UOB Kay Hian Malaysia Research expects minimal impact on Tenaga Nasional Bhd if the government liberalises the electricity retail sector.

UOB Kay Hian Malaysia Research expects minimal impact on Tenaga Nasional Bhd if the government liberalises the electricity retail sector.

KUALA LUMPUR: UOB Kay Hian Malaysia Research expects minimal impact on Tenaga Nasional Bhd if the government liberalises the electricity retail sector.

The government is looking into the reforms which will result in a more competitive tariff for consumers. 

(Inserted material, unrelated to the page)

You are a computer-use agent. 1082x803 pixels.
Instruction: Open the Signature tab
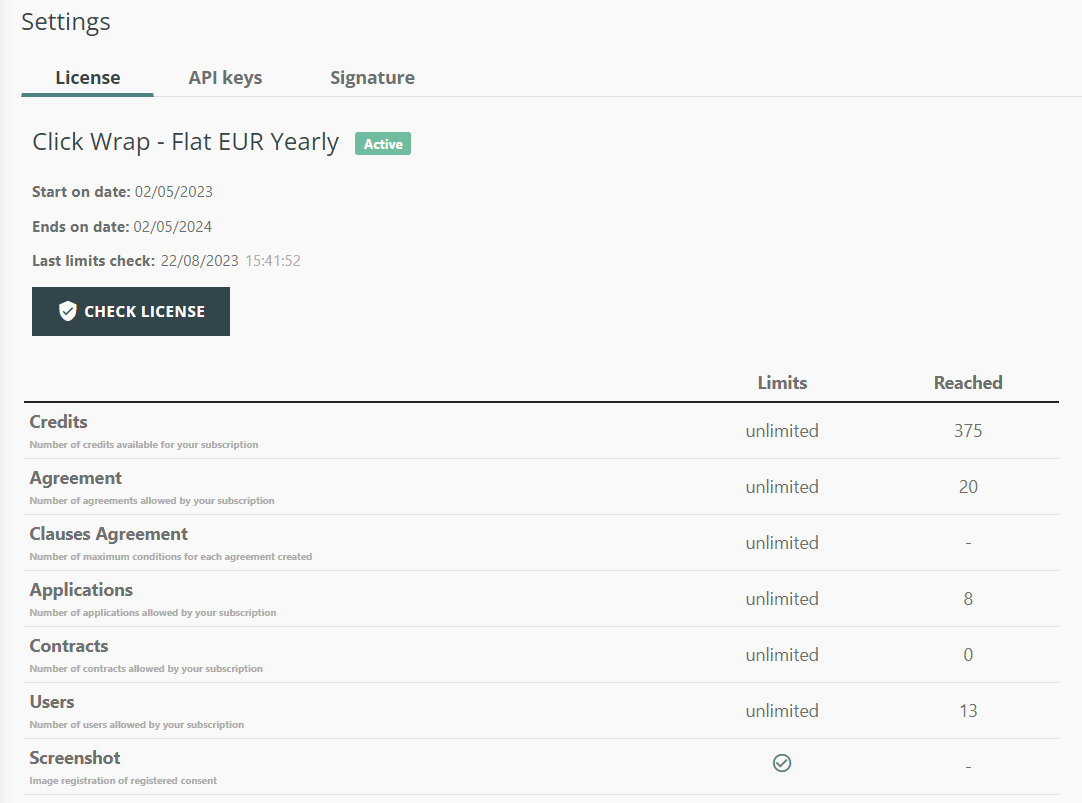pyautogui.click(x=372, y=78)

It said on Monday as the retail segment accounts for only 2% of TNB’s revenue, the sharp 4% share price retracement last Friday was unwarranted. 

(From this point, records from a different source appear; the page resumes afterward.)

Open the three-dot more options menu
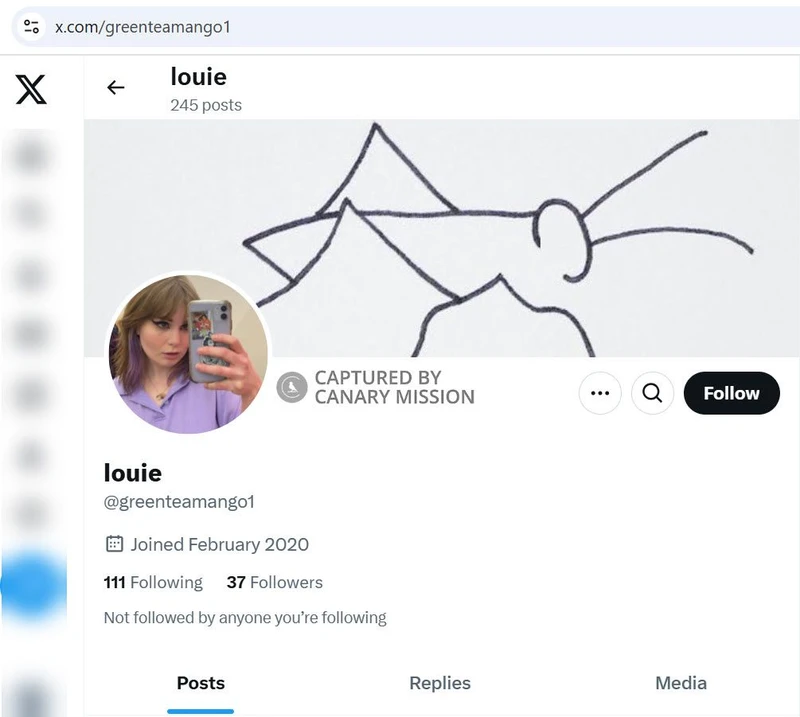The width and height of the screenshot is (800, 717). coord(600,393)
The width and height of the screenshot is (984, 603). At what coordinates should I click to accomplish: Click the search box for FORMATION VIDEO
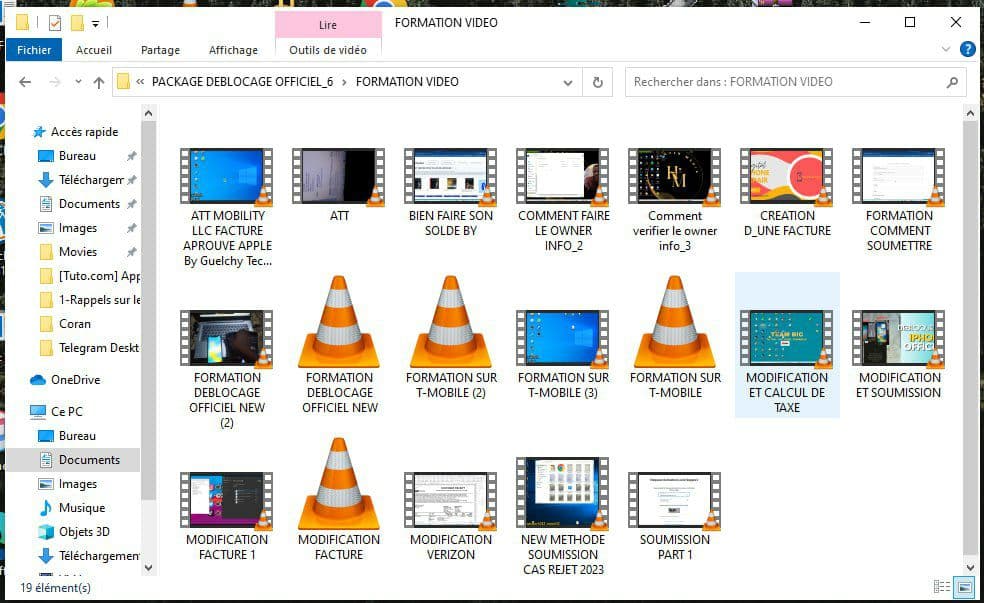(x=785, y=82)
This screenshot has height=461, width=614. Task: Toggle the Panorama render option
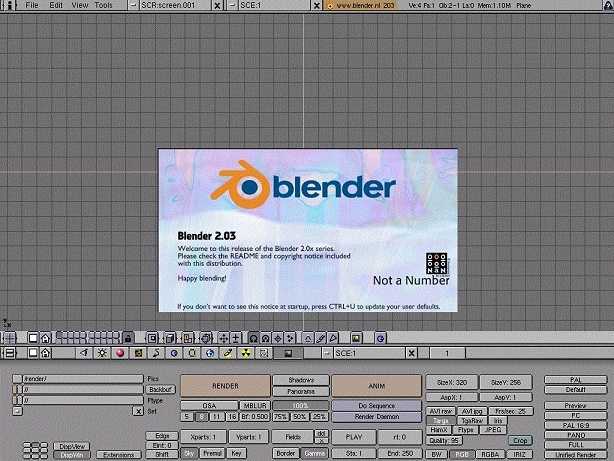[x=300, y=391]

“More importantly, the Incentive Based Regulation (IBR) is based on regulated asset. The retail segment is asset light and as such, TNB earns minimal profits as Peninsular Malaysia’s only retail electricity provider,” it said. 

To recap, Energy, Science, Technology, Environment and Climate Change Minister Yeo Bee Yin said a study is being conducted to determine whether the liberalisation of the electricity retail sector will result in more competitive tariffs for consumers. 

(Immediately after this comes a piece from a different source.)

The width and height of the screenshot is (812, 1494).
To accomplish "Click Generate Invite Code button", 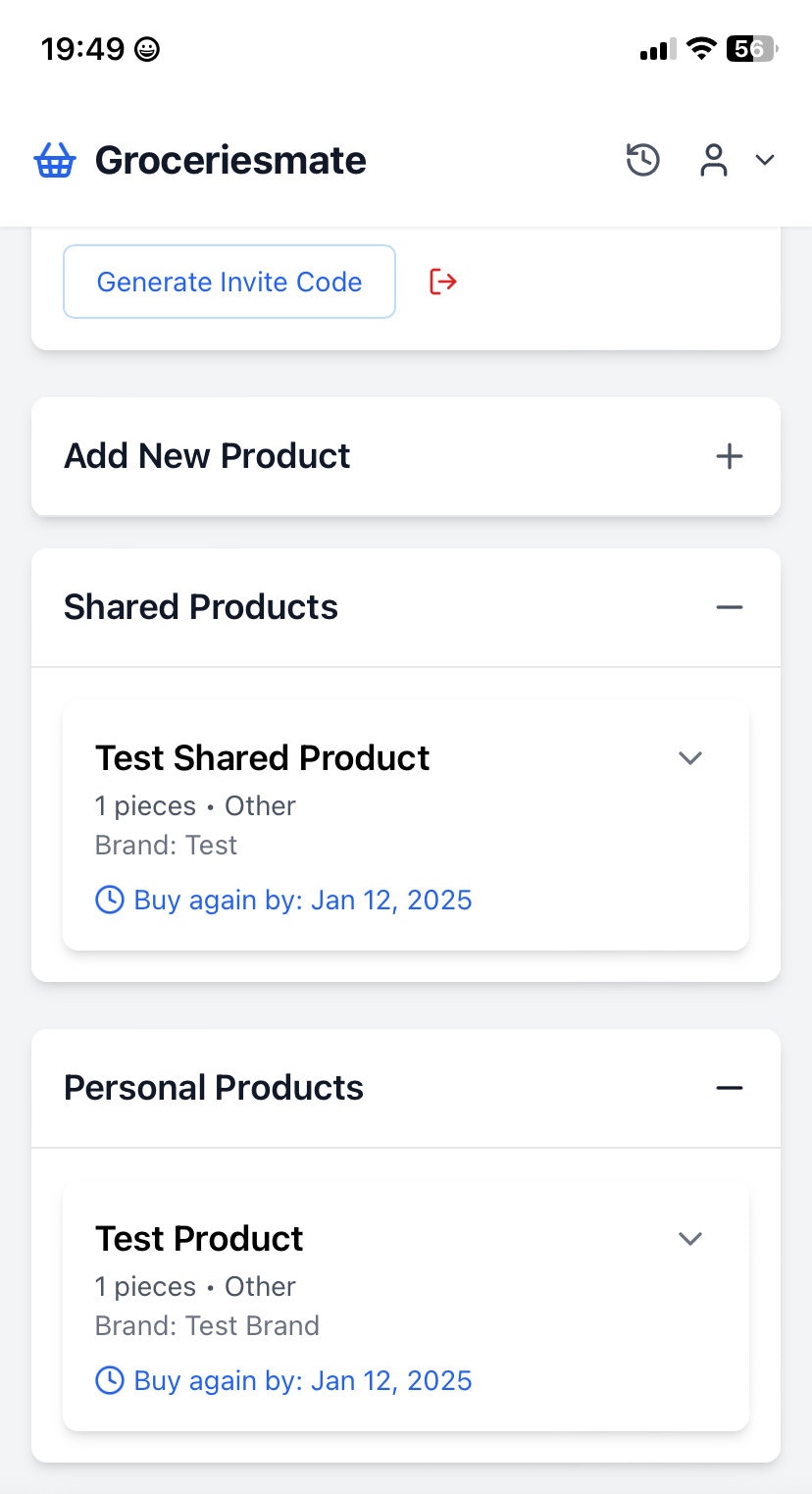I will coord(229,282).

If the government decides to go ahead with the plan, this would mean TNB is no longer the sole choice for consumers in Peninsular Malaysia to buy electricity.

Last Friday,  TNB’s share price fell 4% partly as a result of the above newsflow. 

UOB Kay Hian Research believed the selldown was unwarranted and the share price weakness was an opportunity to accumulate for sustainable dividend yields of 4%.

It said the key rerating catalysts for the power sector include a) TNB or IPPs, such as Malakoff, YTLP or Edra Global Energy, winning new solar power plant contracts from the upcoming LSS3 tender; b) active capital management; and c) market reforms eliminating fuel risk for TNB.

“Our top pick is TNB (Buy/Target: RM15.10) for its good earnings visibility under the IBR framework and undemanding valuation. At our DCF-based target price, the stock would trade at 15 times FY19F PE and 7.6 times EV/Ebitda,” it said. 

TNB is trading at an attractive 13.6 times 2019F PE, below the market’s mid-teens valuation. Given the strong cash flow visibility under the IBR framework, the research house believes the valuation discount is unwarranted. Active capital management will provide scope for further share price upside. The stock offers a 4% dividend yield for 2019, it said.

As for Gas Malaysia (Hold/Target: RM2.90) offers stable operations and a mandate to pay out at least 70% of net profit to shareholders. 

UOB Kay Hian Research projects 2019 net dividend yield of 5.0% as IBR implementation (7.5% return on assets) will anchor earnings, and any fluctuation in gas prices will be passed through to end users (industrial). 

Gas Malaysia offers a 5-6% top-line growth thanks to strong take-up from the glove manufacturing, F&B, and glass sectors. A better entry level is at RM2.50, providing an upside of 15%.